Homework 9: Random Forests
Introduction
In this homework, we will practice using bagging and random forests to make classifications. In addition, we will talk more about cross validation and parameter tuning.
Learning goals
In this assignment, you will…
- Fit random forests
- Use variable importance plots to interpret random forests
- Use grid-based techniques to choose tuning parameters
Getting Started
You are free to use whatever version control strategy you like.
Teams & Rules
You can find your team for this assignment on Canvas in the People section. The group set is called HW9. Your group will consist of 2-3 people and has been randomly generated. The GitHub assignment can be found here. Rules:
- You are all responsible for understanding the work that your team turns in.
- All team members must make roughly equal contributions to the homework.
- Any work completed by a team member must be committed and pushed to GitHub by that person.
Data: Titanic
We will be using the famous Titanic data set which includes data for many passengers on the Titanic, including whether or not they survived. The files have already been cleaned up a bit for you and are split into testing Titanic_test.csv
and training sets Titanic_train.csv
. If you ever participate in a “hack-a-thon” or Kaggle-type data science competition, you will typically be given a “labeled” training set (i.e. including response variables) and unlabeled test set.
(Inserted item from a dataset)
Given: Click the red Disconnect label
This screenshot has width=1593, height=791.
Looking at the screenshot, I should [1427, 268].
You will then be scored on how well your predictions on the test set match the true values that you are unable to see. In this homework, I will be giving you the labels on the test set. The variables in the data represent, in order:
- Whether the passenger survived (1) or died (0)
- Passenger Class (1st, 2nd, or 3rd)
- Sex
- Age (
NA
if unknown), - Siblings/spouses on board
- Parents/children on board
- Fare paid,
- Port of Embarkation (either Cherbourg, Queenstown, or Southhampton)
Exploratory Data Analysis
Let’s start with some simple exploratory data analysis and reasonable conjectures about who might have survived the Titanic.
Exercise 1
Load the two data sets. Take a look at the data (don’t print anything) and take care of any cleaning that is necessary (e.g. removing an ID column or columns or row numbers). Based on the characteristics above, which two or three features do you think are going to be most important for predicting who survives? Give a brief justification for each.
Exercise 2
Conduct a BRIEF EDA to explore the relationship between survival status and the variables you describe above. Practice making this looks professional. Advice:
- Use plots instead of table unless there is something interesting about specific numbers that you’d like to point out.
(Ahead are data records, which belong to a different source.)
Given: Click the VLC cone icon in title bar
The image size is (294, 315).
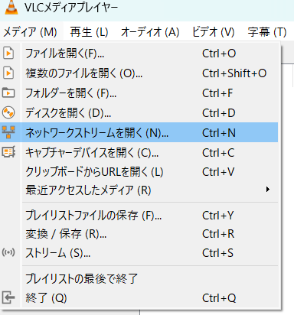Looking at the screenshot, I should coord(11,7).
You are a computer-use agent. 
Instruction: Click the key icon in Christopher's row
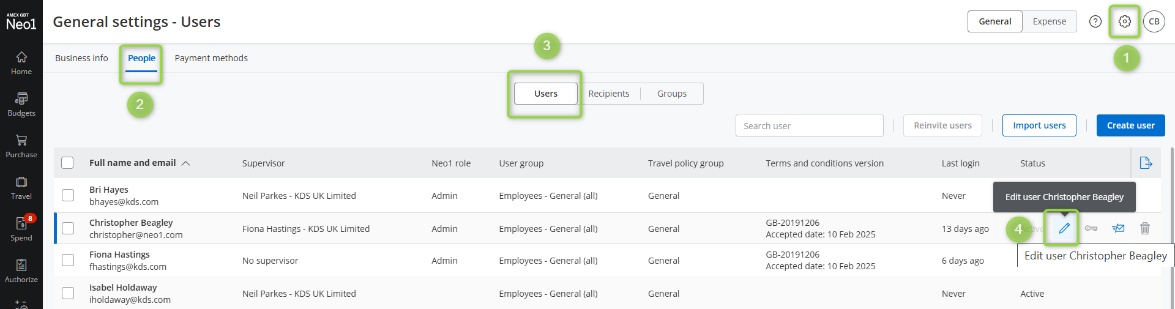click(x=1091, y=228)
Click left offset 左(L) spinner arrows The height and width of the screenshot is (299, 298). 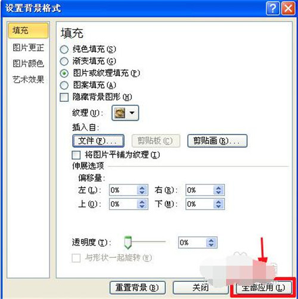coord(142,190)
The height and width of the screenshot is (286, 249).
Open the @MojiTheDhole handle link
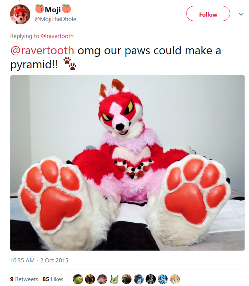click(x=55, y=19)
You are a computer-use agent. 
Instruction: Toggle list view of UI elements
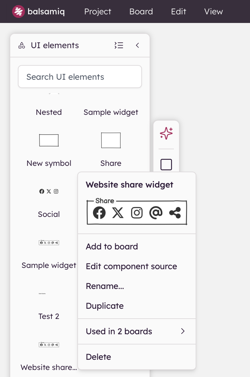point(119,45)
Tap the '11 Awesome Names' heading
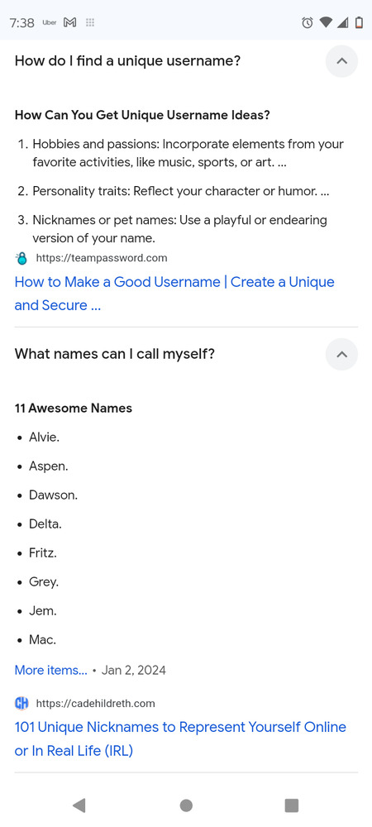Image resolution: width=372 pixels, height=827 pixels. pos(74,409)
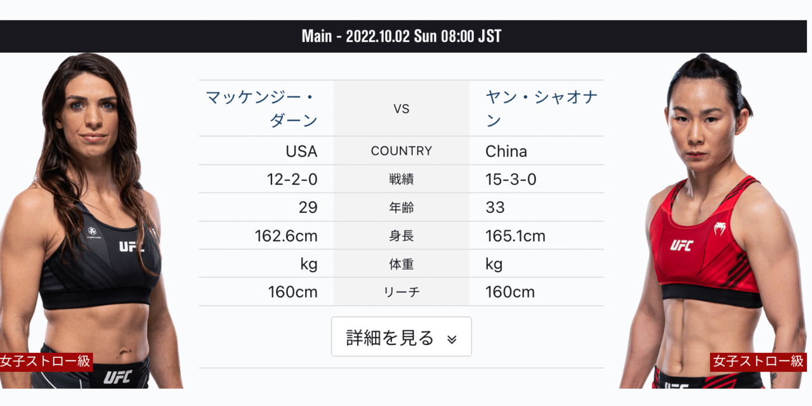Select the 165.1cm height value
The height and width of the screenshot is (406, 812).
[x=514, y=235]
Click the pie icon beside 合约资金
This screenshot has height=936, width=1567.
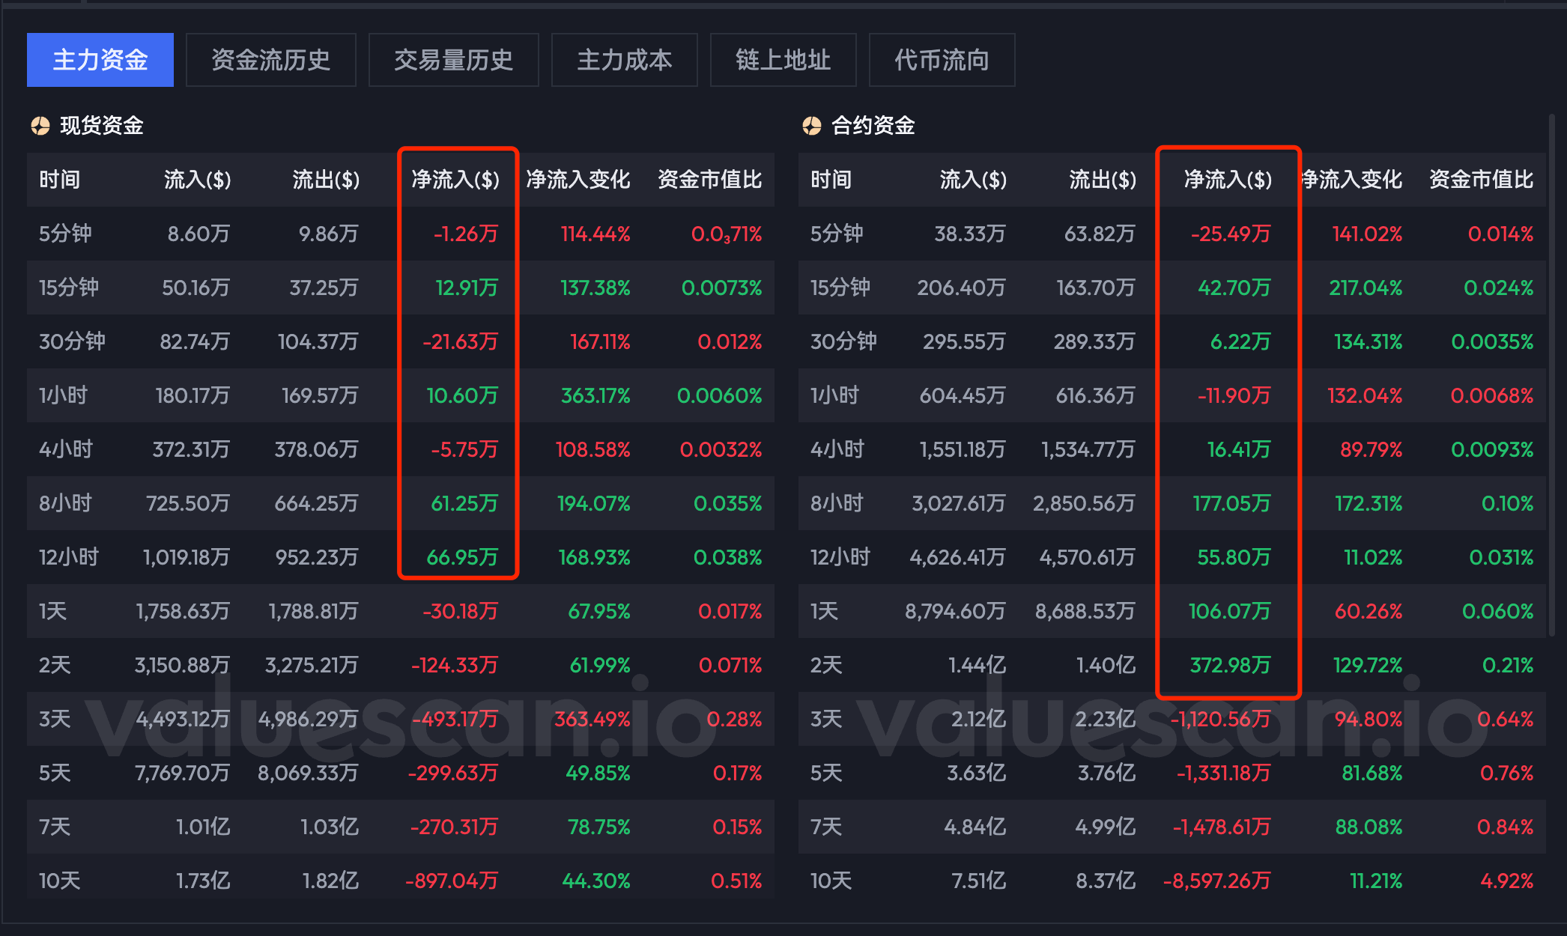[811, 126]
- Make sure you interpret each plot. Do not simply create the plot and say “Look at this plot that I made!”
- Put your explanations and interpretations directly before and after your plots. I.e. if you’re going to make three plots, display and explain them one at a time.
Pre-Processing
Exercise 3
Generate a recipe that can be used with a random forest and classification tree. You are welcome to create more than one if you feel it’s necessary.
Baseline Tree
Exercise 4
Build a classification tree on the training set to predict who will survive. Plot your classification tree below. What variables seem most important?
Exercise 5
Apply your model to the test set to predict who will survive. Print the confusion matrix below. What is the accuracy of this tree model?
Random Forest
Exercise 6
Build a single random forest for the training set. Make sure to
- Choose the number of factors to consider at each step (e.g.
mtry
) - Choose the number of trees to build by specifying
ntree
- Make sure to set
importance = "impurity"
in the engine
Exercise 7
Generate a variable importance plot for your forest. How do the variables it identifies as important compare to the classification tree?
Exercise 8
How does your model perform on the test data? How does it’s performance compare to the classification tree?
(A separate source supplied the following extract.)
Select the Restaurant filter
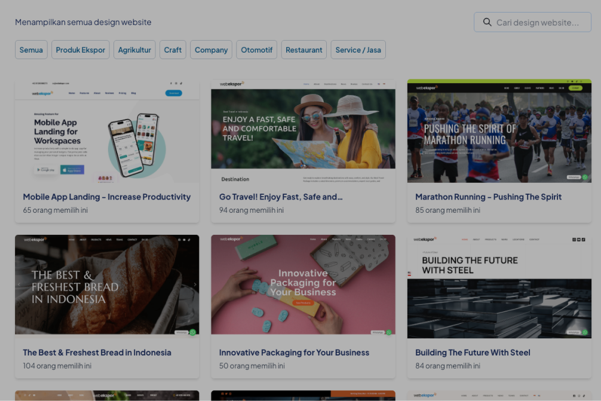 pos(303,50)
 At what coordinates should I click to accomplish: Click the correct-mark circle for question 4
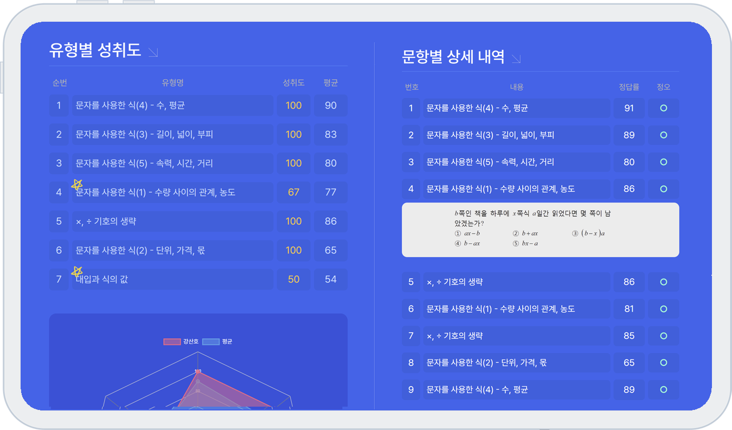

Cross Validation and Parameter Tuning
Exercise 9
For tuning a random forest model, we are mostly interested in finding the best value of mtry
, the number of variables used at each split when building the trees. Conduct a grid search to find the best value of mtry
.
Exercise 10
When you have your best model, use it to predict who will survive in Titanic_test
and report the accuracy.
Most likely, this is greater than the accuracy of your classification tree model from Problem 5. But maybe not. There is still some randomness involved and it is always possible that on a particular data set, one method will outperform another. Still, by tuning parameters and doing cross-validation, we give ourselves the best chance of creating an accurate model.
Conceptual Questions
Exercise 11
Compare and contrast the information given by the variable importance plot of the random forest and looking at the actual classification tree. What information is contained in both? What information is only contained in one but not the other? Which is better for interpretability?
Exercise 12
In class, Dr. Friedlander described the number of tree grown in a random forest as being “kind of” a hyper parameter. What did he mean by that?
Exercise 13
Discuss the mtry
parameter in the context of the bias-variance trade-off. How should mtry
impact the flexibility, bias, and variance of the model?